Он был настолько аккуратен, что требовать большего вряд ли было возможно, и хотя тупость его стала притчей во языцех, он тем не менее сумел избежать двух неприятных для любого клерка повинностей: обязанности заседать в суде и служить в Национальной гвардии. Оба эти института еще действовали Божьей милостью в 1960 году.
Вот при каких обстоятельствах Кэнсоннас был вычеркнут из числа судей и списков военнообязанных.
Примерно год тому назад Кэнсоннас волею судьбы оказался в числе присяжных заседателей. Вот уже больше недели в суде слушалось очень серьезное, а главное, длинное уголовное дело. Его наверняка закрыли бы после допроса последних свидетелей, если бы не Кэнсоннас. Во время заседания он вдруг встал и попросил у председателя разрешения задать обвиняемому вопрос. Просьба была уважена, и подсудимый ответил своему присяжному.
— Ну вот, — громогласно заявил Кэнсоннас, — теперь очевидно, что обвиняемый не виновен.
Можете себе представить, что тут началось! Присяжным запрещалось высказывать частное мнение в ходе судебного разбирательства, иначе решение судей считалось недействительным. Подобная оплошность Кэнсоннаса заставила отложить дело до нового слушания. И все пришлось начинать сначала! А поскольку неисправимый присяжный невольно или же по простоте душевной все время впадал в одну и ту же ошибку, то ни одно дело не могло завершиться!
В чем можно было упрекнуть незадачливого Кэнсоннаса? Очевидно, что, возбужденный судебными дебатами, он начинал говорить помимо собственной воли: слова сами слетали с его губ! Все это напоминало врожденное увечье, но так как машина правосудия не могла вот так, враз, застопориться, то Кэнсоннаса навсегда исключили из списков присяжных.
С Национальной гвардией произошла другая история.
С первого раза, когда он заступил на пост у дверей мэрии, он всерьез проникся своим воинским долгом. В боевой готовности он встал перед будкой часового: ружье заряжено, палец на спусковом крючке. Он был исполнен решимости открыть огонь: ему казалось, будто враг засел на соседней улице и вот-вот начнет наступление. Разумеется, столь рьяный часовой стал привлекать к себе внимание прохожих, вокруг него собралась толпа, кое-кто добродушно улыбался. Это не понравилось свирепому национальному гвардейцу. Сначала он взял под стражу одного прохожего, потом другого, третьего, а в конце его двухчасового дежурства весь участок уже кишел арестованными. Теперь это уже походило на бунт.
В чем можно было обвинить Кэнсоннаса? Он имел полное право так поступить, ибо счел себя оскорбленным при исполнении служебных обязанностей! А он испытывал поистине священный трепет перед знаменем. История повторилась и на следующем дежурстве. И поскольку не удалось умерить ни его пыл, ни его чувство собственного достоинства, впрочем весьма похвальное, то сочли за благо исключить его из воинских списков.
В общем, Кэнсоннас прослыл дурачком, но таким образом он отделался и от заседаний в суде присяжных, и от службы в Национальной гвардии.
Сбросив бремя двух тяжких общественных повинностей, Кэнсоннас стал образцовым писарем-счетоводом.
В течение целого месяца Мишель занимался диктовкой. Работа была легкой, однако не оставляла ему ни одной свободной минуты. Кэнсоннас писал, время от времени испытующе поглядывая на молодого Дюфренуа, особенно когда тот принимался вдохновенно декламировать статьи Большой Книги.
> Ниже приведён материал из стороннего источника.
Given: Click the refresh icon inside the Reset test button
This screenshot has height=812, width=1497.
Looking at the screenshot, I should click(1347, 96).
«Странный юноша, — размышлял Кэнсоннас, — и, пожалуй, слишком умен для такого занятия! Почему же его, племянника Бутардэна, назначили сюда? Может быть, мне ищут замену? Вряд ли! Он ведь пишет как курица лапой! А если он и впрямь идиот? Надо бы узнать наверняка».
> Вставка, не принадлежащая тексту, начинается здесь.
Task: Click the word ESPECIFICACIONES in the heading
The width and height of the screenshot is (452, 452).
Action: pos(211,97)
Подобные мысли посещали и Мишеля.
«Этот Кэнсоннас явно ведет свою игру! — говорил он себе. — Очевидно, что он рожден вовсе не для того, чтобы выписывать буквы „F“ и „М“! Временами in petto[42] на него находит такое веселье, что невольно спрашиваешь себя: „О чем это он думает?“»
Итак, оба прислужника Большой Книги наблюдали друг за другом. Случалось, их взгляды встречались, и в те мгновенья казалось, что люди эти прекрасно понимают друг друга. Дальше так не могло продолжаться: Кэнсоннасу не терпелось задать Мишелю вопросы, а тому на них ответить. И вот однажды, в порыве откровенности, Мишель вдруг стал рассказывать о себе. Он говорил с увлечением, с жаром — он слишком долго молчал. Судя по тому, как горячо Кэнсоннас сжимал руку своего молодого товарища, видно было, что он очень взволнован.